Early examples can be seen by Reynolds [160], where he presented distributed
behavioral model to produce flocking behavior.
Person agents in crowds can be goal-directed, reactive or opportunistic.
Modelers have to program this preference into agents. Modeling crowd behavior requires a large amount of data analysis with different densities, numbers and heterogeneous behaviors. Most crowd behavior analysis is done using
video tracking software and hindered by additional entities in scenes such as
loose clothing, carrying umbrellas, bags or packages.
In FLAME, a crowd model was programmed as follows:
1. Initialize agents in scene (such as at entrance of a corridor).
• Initialize 50 agents.
• Randomly add people in a group to generate various group sizes.
• Randomly generate families and assign ages between 4 to 100.
• In groups, assign a leader.
• Assign a destination exit for each agent group.
2. Post agent location for other agents to read.
3. Choose one of the following behaviors at random:
• If agent is in group, collision avoidance to mediate movement.

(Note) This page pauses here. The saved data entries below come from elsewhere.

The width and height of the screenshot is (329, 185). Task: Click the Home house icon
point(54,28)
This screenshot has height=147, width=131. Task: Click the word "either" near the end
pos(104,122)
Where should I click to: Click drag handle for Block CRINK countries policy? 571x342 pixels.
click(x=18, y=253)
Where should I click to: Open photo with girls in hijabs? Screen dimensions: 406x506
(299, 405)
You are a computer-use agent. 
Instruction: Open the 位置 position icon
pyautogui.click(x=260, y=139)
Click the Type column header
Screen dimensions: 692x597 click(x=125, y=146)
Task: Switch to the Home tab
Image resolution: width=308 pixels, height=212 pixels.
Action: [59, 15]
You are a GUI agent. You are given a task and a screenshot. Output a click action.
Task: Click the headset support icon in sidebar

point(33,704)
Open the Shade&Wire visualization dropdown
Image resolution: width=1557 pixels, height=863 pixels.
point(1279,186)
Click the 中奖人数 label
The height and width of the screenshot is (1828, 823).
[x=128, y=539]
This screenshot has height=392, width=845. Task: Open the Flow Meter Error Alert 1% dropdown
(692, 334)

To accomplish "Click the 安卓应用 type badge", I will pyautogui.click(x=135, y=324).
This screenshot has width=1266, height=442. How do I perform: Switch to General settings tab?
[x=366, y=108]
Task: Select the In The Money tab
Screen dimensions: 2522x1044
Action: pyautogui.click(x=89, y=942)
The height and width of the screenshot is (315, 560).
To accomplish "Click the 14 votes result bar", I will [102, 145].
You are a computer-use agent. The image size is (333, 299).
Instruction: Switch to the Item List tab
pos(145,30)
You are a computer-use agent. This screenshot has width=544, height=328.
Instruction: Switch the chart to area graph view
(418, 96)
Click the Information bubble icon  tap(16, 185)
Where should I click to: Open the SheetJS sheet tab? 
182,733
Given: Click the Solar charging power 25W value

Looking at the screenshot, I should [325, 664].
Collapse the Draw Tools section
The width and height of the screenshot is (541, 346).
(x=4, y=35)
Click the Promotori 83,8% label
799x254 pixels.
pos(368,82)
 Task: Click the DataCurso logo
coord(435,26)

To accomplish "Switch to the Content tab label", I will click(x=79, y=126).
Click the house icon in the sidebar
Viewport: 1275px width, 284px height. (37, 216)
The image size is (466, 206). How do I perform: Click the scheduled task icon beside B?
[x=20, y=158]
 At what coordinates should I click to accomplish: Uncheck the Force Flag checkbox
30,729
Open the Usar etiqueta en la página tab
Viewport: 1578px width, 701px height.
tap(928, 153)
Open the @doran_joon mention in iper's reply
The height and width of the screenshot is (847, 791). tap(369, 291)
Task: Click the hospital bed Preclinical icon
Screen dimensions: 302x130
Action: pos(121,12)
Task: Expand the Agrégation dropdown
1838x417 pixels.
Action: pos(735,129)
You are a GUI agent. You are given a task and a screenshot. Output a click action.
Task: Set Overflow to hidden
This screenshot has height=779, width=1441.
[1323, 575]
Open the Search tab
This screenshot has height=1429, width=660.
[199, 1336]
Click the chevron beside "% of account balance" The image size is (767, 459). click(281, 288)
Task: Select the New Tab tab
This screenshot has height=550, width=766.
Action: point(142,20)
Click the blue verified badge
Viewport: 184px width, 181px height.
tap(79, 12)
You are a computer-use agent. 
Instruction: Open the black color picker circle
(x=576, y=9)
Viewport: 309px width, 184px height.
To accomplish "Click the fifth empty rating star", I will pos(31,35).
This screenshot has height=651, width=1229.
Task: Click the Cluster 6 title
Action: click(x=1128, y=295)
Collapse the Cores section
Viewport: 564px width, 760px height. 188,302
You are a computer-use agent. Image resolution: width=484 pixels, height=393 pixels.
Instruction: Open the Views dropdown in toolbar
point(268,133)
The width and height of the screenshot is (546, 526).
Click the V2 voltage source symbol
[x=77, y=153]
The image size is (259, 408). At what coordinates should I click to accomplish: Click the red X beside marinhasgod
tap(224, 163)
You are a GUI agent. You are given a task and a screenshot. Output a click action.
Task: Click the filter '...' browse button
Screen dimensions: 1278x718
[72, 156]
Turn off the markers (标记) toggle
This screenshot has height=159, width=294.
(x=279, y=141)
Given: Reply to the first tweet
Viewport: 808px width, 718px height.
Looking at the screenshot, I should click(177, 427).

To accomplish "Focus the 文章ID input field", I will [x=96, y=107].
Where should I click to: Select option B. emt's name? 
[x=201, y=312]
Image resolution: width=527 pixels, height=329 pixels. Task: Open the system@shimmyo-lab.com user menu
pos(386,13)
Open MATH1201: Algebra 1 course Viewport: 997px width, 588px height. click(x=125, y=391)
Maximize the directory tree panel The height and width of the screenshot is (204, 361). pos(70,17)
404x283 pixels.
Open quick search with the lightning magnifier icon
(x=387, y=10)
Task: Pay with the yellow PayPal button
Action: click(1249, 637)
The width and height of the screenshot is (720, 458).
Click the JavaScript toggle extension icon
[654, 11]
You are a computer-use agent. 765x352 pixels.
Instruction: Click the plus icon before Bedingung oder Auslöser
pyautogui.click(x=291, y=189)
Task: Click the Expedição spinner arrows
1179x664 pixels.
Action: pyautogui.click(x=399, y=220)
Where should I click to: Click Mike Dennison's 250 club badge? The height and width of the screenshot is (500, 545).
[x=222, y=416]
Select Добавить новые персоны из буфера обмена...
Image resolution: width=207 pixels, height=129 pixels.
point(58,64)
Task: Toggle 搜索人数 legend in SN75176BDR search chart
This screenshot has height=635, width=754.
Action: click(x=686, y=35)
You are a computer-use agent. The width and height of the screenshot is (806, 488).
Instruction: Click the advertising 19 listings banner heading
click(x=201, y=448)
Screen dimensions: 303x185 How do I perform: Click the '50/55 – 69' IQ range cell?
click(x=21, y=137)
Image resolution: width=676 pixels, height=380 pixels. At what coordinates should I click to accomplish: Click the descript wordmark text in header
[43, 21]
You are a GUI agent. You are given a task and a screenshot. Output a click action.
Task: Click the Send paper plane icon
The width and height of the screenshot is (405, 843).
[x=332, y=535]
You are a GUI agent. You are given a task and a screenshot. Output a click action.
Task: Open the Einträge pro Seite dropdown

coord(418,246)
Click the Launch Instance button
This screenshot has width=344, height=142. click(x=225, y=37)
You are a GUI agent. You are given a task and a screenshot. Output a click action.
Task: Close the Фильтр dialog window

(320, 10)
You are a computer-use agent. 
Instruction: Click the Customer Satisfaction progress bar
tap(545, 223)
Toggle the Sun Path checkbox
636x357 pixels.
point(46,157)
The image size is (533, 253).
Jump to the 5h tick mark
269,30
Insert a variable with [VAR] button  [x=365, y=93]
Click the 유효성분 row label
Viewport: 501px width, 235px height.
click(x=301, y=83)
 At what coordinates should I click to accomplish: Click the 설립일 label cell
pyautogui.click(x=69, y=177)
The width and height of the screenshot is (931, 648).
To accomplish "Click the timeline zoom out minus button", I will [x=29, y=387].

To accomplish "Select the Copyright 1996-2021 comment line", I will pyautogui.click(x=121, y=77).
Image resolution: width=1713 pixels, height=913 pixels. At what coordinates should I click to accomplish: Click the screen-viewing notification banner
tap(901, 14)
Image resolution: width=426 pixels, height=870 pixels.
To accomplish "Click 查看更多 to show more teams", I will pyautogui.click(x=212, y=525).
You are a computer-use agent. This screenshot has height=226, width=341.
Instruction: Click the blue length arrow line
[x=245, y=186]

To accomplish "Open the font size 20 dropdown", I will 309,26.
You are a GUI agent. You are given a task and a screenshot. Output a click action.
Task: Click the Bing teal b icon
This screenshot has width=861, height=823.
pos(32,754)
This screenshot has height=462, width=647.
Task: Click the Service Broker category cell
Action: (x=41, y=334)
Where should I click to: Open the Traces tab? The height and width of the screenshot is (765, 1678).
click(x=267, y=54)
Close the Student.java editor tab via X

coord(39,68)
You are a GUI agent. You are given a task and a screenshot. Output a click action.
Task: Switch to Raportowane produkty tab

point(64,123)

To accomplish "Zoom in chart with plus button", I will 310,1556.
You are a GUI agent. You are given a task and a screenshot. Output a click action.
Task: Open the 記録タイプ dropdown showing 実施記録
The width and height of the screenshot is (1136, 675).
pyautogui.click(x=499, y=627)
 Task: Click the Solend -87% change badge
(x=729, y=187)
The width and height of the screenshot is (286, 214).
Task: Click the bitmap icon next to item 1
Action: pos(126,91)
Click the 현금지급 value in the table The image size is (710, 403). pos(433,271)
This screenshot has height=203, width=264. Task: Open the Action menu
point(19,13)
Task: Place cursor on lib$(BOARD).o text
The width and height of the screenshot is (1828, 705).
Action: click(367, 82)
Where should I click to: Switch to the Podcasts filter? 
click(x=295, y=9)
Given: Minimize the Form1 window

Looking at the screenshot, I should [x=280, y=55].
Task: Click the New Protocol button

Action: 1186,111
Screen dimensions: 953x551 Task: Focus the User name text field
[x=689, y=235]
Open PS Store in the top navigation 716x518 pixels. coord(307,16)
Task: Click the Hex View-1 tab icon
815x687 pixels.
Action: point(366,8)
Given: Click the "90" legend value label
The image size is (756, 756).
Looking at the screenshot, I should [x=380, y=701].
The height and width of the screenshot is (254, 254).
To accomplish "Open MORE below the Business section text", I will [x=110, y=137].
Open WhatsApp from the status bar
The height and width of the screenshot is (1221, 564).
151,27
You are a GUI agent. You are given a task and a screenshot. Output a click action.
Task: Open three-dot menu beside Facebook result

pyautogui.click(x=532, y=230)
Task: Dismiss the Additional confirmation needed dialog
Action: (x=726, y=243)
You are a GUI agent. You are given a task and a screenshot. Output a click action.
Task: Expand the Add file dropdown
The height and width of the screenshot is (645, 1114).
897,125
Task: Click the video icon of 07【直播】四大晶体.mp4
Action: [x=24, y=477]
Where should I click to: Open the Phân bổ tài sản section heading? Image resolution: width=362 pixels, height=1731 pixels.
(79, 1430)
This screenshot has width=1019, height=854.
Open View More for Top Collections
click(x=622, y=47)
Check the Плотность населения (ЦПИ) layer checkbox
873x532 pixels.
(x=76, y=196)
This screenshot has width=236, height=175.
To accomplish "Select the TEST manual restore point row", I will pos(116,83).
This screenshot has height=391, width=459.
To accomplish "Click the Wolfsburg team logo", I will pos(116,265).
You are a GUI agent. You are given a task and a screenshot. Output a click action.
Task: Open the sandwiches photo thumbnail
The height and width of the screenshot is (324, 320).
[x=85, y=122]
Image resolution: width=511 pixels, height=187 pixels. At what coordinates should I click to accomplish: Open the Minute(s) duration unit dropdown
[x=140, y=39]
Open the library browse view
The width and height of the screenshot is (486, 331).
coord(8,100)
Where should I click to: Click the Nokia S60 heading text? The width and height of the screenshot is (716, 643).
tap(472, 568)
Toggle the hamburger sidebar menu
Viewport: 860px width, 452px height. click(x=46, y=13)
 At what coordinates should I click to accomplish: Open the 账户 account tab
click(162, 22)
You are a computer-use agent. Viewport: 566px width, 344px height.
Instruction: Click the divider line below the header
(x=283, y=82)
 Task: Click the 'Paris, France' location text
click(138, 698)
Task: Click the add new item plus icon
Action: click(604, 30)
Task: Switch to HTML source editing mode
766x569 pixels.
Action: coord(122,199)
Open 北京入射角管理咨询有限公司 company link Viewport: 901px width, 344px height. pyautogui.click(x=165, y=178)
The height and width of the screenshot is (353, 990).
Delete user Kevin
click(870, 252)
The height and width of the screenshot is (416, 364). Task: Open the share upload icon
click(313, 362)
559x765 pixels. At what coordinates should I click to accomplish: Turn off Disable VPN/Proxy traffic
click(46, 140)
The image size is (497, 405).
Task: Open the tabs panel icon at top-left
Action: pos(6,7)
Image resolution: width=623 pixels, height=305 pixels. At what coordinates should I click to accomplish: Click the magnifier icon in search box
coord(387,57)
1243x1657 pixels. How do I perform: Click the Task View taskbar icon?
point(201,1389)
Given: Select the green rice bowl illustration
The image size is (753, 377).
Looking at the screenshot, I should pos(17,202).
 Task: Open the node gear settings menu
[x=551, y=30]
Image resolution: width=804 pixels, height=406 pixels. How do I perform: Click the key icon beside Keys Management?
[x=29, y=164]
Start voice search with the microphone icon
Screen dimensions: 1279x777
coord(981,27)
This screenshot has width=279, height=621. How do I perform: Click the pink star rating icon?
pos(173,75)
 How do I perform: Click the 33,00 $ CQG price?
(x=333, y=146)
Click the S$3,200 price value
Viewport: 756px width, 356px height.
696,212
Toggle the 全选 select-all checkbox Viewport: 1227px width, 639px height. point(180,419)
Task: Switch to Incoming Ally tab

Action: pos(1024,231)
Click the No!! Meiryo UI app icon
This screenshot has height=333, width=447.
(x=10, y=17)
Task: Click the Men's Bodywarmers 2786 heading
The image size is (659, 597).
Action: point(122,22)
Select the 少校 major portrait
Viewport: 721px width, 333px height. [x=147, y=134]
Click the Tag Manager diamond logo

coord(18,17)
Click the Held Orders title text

• If the agent is out of the group’s circle, bring agent back towards
group.
• If in a group, the agent follows the leader.
• The agent goes to nearest shop.
4. Walk all agents towards the exit.
The pedestrians are simulated as individual person agents walking in the
crowd.
Person Agent. Contains id, x, y, speed, gender, exit no, is a leader or not,
which group do I belong to and other variables such as weights associated
to prevent collisions and walk towards goals.
Generator Agent. Contains the total number of persons generated. This
agent is necessary to create agents at corridor entry points in the simulation.